DETAILED ACTION
Notice of Pre-AIA or AIA Status
The present application, filed on or after March 16, 2013, is being examined under the first inventor to file provisions of the AIA .
Status of the Claims
Claims 1-13 are pending and under current examination.
Claim Rejections - 35 USC § 112
The following is a quotation of 35 U.S.C. 112(b):
(b) CONCLUSION.—The specification shall conclude with one or more claims particularly pointing out and distinctly claiming the subject matter which the inventor or a joint inventor regards as the invention.
The following is a quotation of 35 U.S.C. 112 (pre-AIA ), second paragraph:
The specification shall conclude with one or more claims particularly pointing out and distinctly claiming the subject matter which the applicant regards as his invention.
Claims 3, 5, 10, and 13 are rejected under 35 U.S.C. 112(b) or 35 U.S.C. 112 (pre-AIA ), second paragraph, as being indefinite for failing to particularly point out and distinctly claim the subject matter which the inventor or a joint inventor (or for applications subject to pre-AIA 35 U.S.C. 112, the applicant), regards as the invention.
Claim 3 is indefinite because the claim requires an amount of L-Dopa, but limits this amount in terms of mg/kg body weight. As the body weight of the individual receiving the L-Dopa is totally unknown, the actual amount of this substance required by the claim is also unknown and the claim is therefore indefinite under 35 USC 112(b).

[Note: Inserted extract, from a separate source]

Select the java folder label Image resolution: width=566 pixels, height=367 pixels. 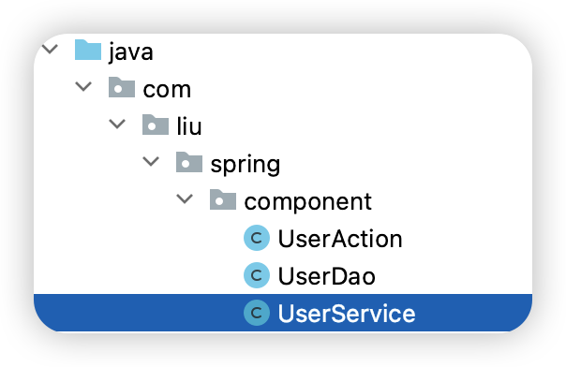click(130, 52)
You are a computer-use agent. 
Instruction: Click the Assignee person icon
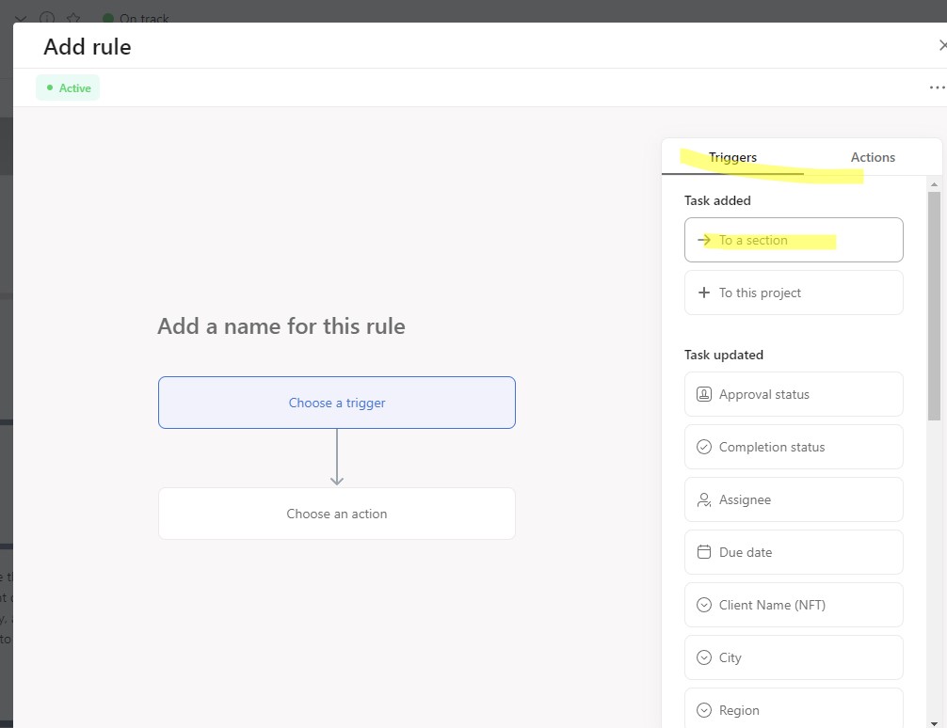click(703, 499)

Claim 5 is indefinite because the claim limits the ratio of ethanol to glycerol without indicating the type of ratio (e.g. wt/wt or molar). Therefore the relative proportions of these two substances required by the claim is unclear.
Claim 10 is indefinite because the claim limits the ratio of ethanol to glycerol without indicating the type of ratio (e.g. wt/wt or molar). Therefore the relative proportions of these two substances required by the claim is unclear.
Claim 13 is indefinite because the claim limits the ratio of ethanol to glycerol without indicating the type of ratio (e.g. wt/wt or molar). Therefore the relative proportions of these two substances required by the claim is unclear.
Claim Rejections - 35 USC § 103
In the event the determination of the status of the application as subject to AIA 35 U.S.C. 102 and 103 (or as subject to pre-AIA 35 U.S.C. 102 and 103) is incorrect, any correction of the statutory basis (i.e., changing from AIA to pre-AIA ) for the rejection will not be considered a new ground of rejection if the prior art relied upon, and the rationale supporting the rejection, would be the same under either status.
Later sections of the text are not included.